Uma passagem da Paixão, segundo São Lucas, descreve muito bem isso: “Pai, se é do teu agrado, afasta de mim este cálice; não se faça, contudo, a minha vontade, mas a tua. Então apareceu-lhe um anjo do ceu, que o confortava. Posto em agonia orava mais instantemente. O seu suor tornou-se como gotas de sangue, que corriam até a terra. Tendo-se levantado da oração, e indo ter com seus discípulos, encontrou-os adormecidos pela tristeza. Disse-lhes: Porque dormis? Levantai-vos, e orai, para que não entreis em tentação.” (Lc 22, 42–46). A consolação do Anjo para Nosso Salvador, a sagrada vitalidade do divino Despertador, mas o desânimo para os três apóstolos, que então fugirão. Pedro negará seu Mestre.

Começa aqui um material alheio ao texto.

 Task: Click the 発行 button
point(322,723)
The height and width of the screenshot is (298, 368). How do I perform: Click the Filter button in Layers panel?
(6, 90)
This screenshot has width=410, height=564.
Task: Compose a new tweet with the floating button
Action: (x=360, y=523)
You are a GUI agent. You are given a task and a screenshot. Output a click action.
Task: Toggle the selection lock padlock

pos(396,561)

A alegria sem a cruz é passageira. A cruz sem alegria é comparada ao do mau ladrão.

A alegria é o repouso da vontade no bem possuído (Ia q. 59 a. 4 ad 2), ensina Santo Tomás. Ora, o sofrimento, seja ele desejado ou aceito, faz-nos renunciar a nós mesmos por amor a Deus, o Bem por excelência. Portanto, nossa alegria na Páscoa será proporcional à nossa generosidade durante esta Quaresma.

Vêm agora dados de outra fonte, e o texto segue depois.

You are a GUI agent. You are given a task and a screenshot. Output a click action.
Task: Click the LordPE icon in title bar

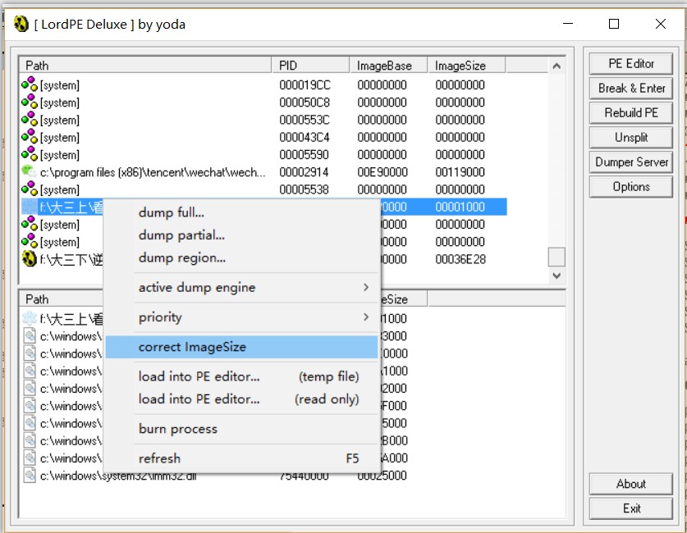[22, 24]
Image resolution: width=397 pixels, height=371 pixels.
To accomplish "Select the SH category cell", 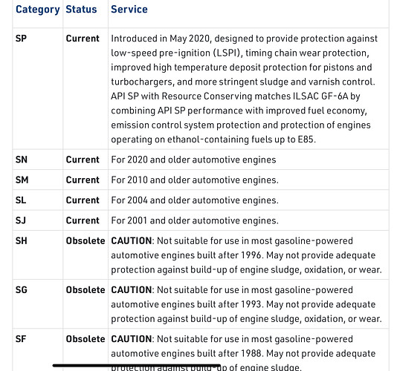I will (22, 240).
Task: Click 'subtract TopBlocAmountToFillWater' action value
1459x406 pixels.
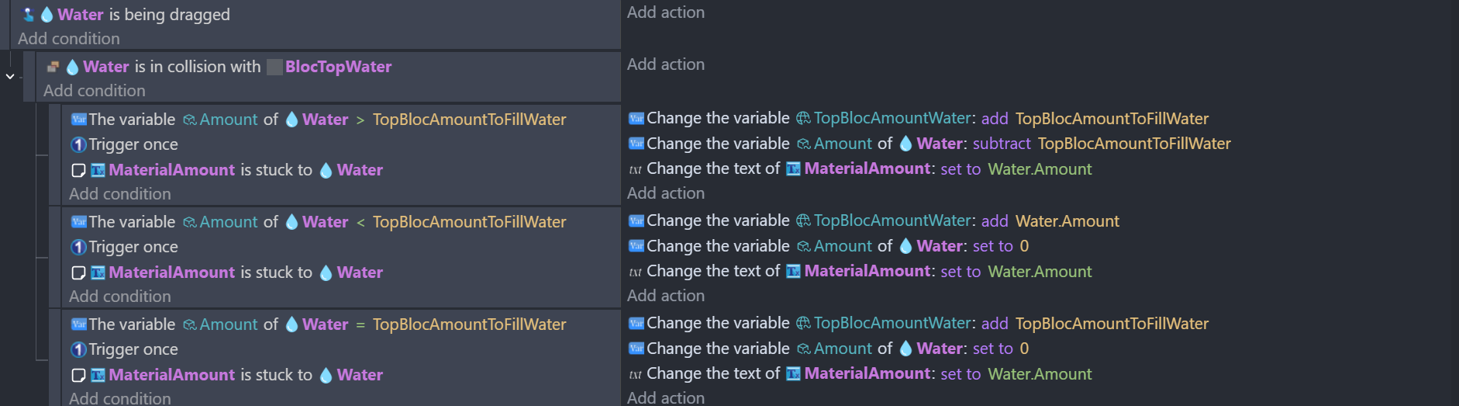Action: tap(1102, 144)
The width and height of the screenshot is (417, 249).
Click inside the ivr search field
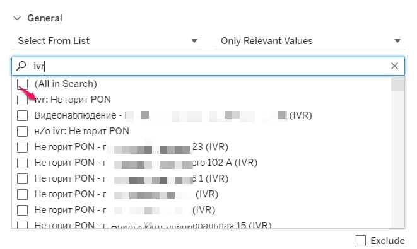[x=208, y=66]
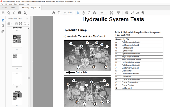The image size is (170, 107).
Task: Go to the Home tab
Action: (5, 8)
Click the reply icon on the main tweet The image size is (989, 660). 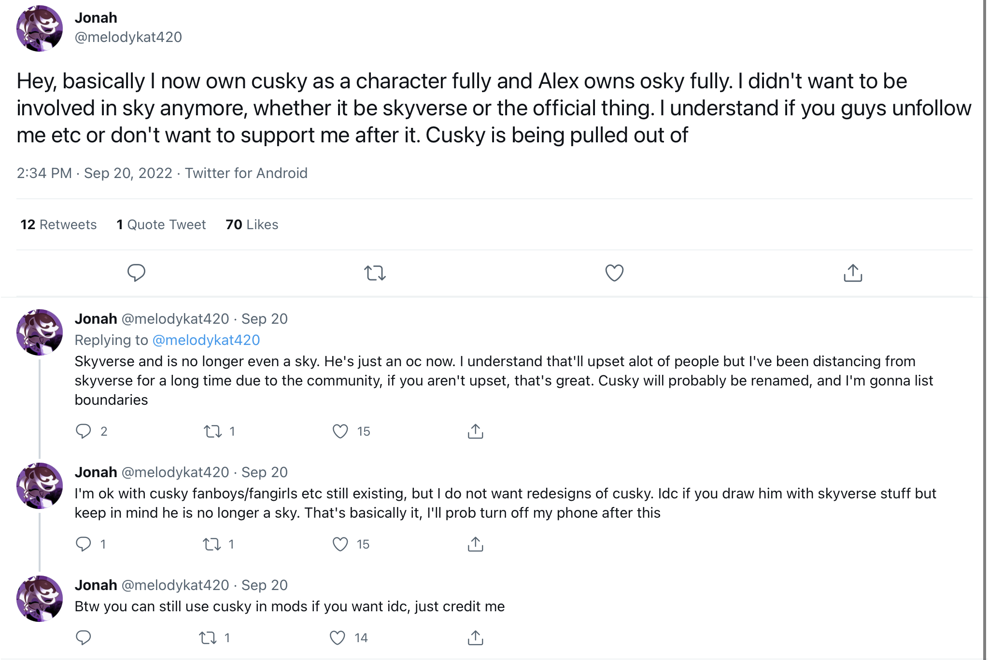[x=136, y=273]
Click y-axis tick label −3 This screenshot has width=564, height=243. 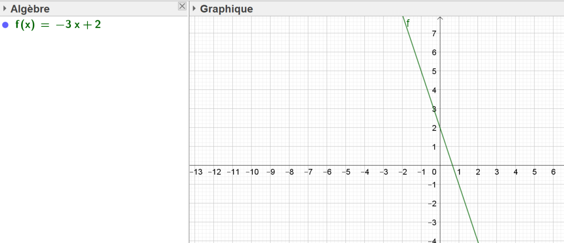(x=433, y=222)
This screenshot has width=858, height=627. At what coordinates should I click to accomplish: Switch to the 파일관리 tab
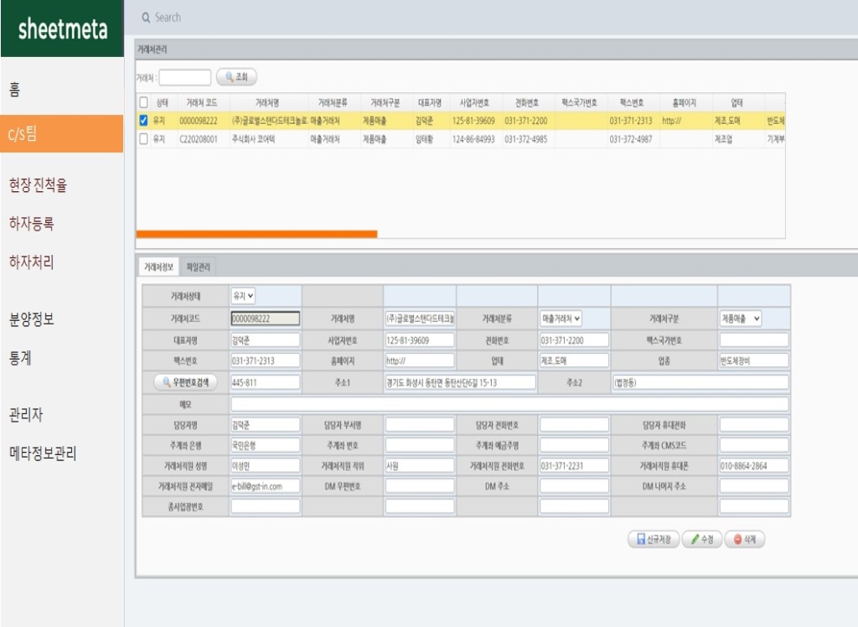click(199, 267)
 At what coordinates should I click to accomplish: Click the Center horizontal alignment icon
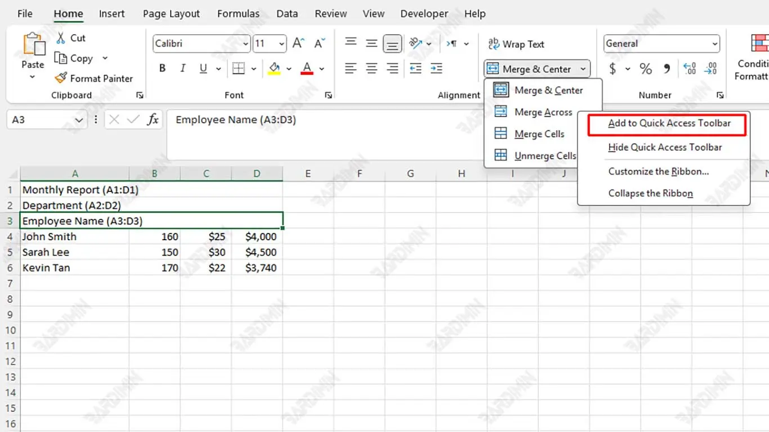click(372, 69)
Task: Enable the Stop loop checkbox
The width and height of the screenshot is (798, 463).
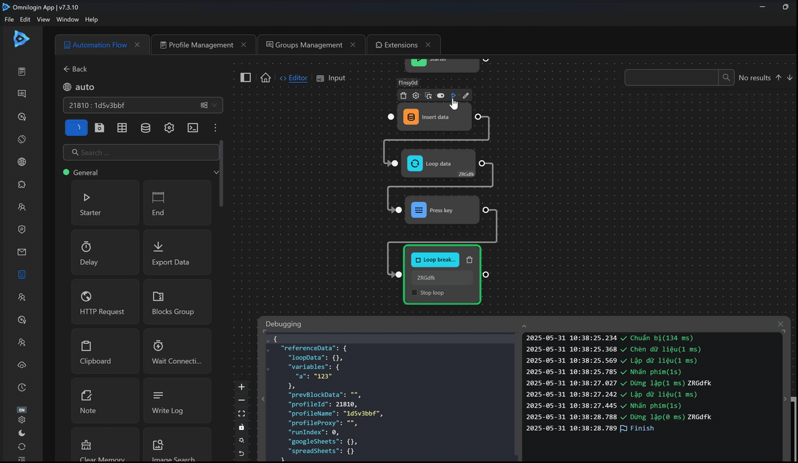Action: [x=414, y=293]
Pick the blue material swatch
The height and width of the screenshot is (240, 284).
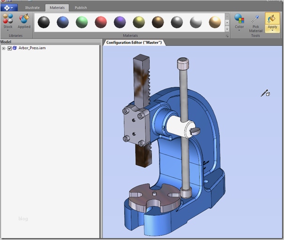click(x=63, y=22)
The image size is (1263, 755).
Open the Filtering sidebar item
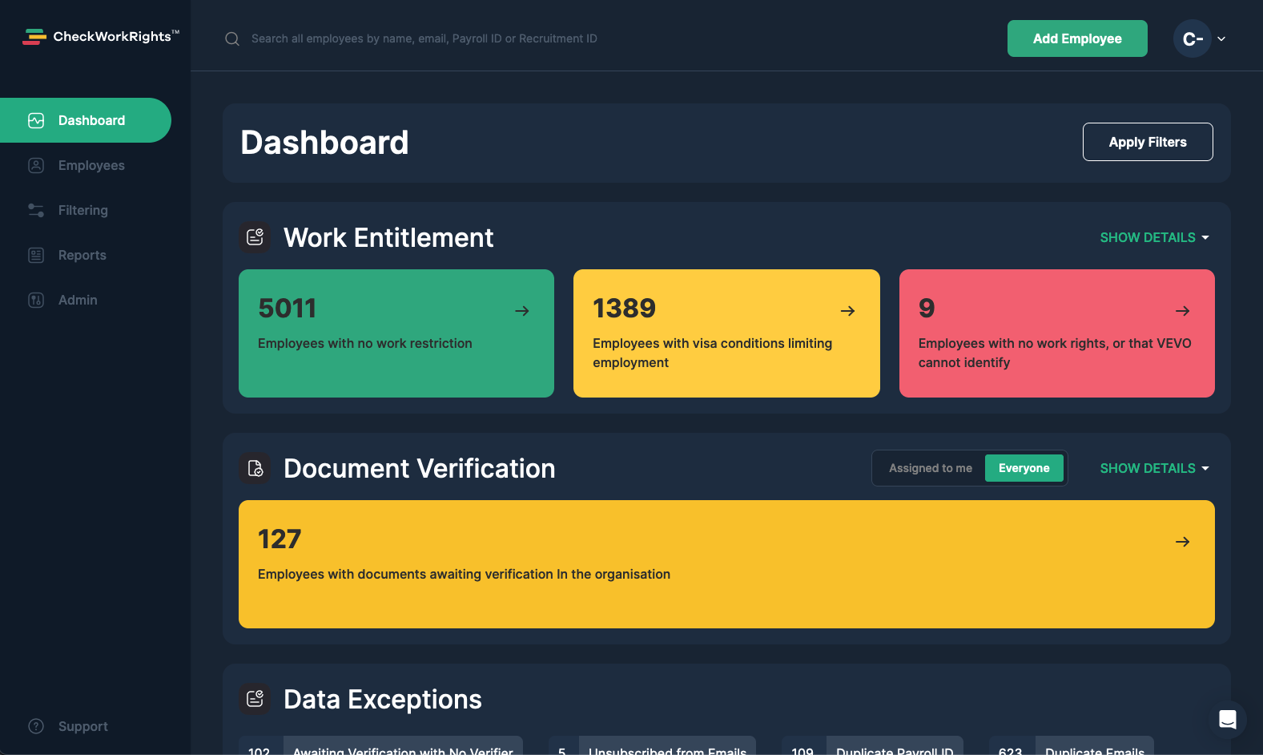(82, 210)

Em termos práticos, como podemos passar uma Quaresma digna desse nome?

  • Rezar mais e melhor. A meditação diária de alguns versículos do precioso livrinho A Imitação de Cristo, a recitação do Rosário, a participação na Santa Missa durante a semana, que trazem alegria aos nossos jovens, são boas resoluções.
  • Pela manhã, formule a intenção clara e determinada de oferecer tudo por amor Àquele que se entregou por nós (Gal. II, 20).
  • Santificar o dever de estado, para melhor cumpri-lo, em espírito de penitência.
  • Mortificar a língua, banindo em particular toda maledicência. Dizer coisas boas a respeito de seu próximo ou evitar de falar algo.
  • Realizar o que estamos adiando há tanto tempo.
  • Rezar, sacrificar-nos pela conversão dos pobres pecadores.
  • Aceitar o sofrimento imprevisto (mesmo que não seja do Bom Deus), sem reclamar; desde aquele motorista que não arranca no sinal verde, até doenças, desgostos ou aborrecimentos repetidos: Não reclame!
  • Adicione penitências voluntárias no uso de alimentos e bebidas, e especialmente, do telefone celular, reduzidas ao mínimo estritamente necessário.
  • Prepare-se para uma excelente confissão.

Lembremo-nos de que a verdadeira alegria tem raízes em forma de cruz, como um monge disse certa vez, e que sofrer com Nosso Senhor já é não sofrer mais. Ninguém é tão feliz quanto um verdadeiro cristão! (Blaise Pascal).

Que Jesus e Maria, “a doçura das cruzes”, vos abençoem.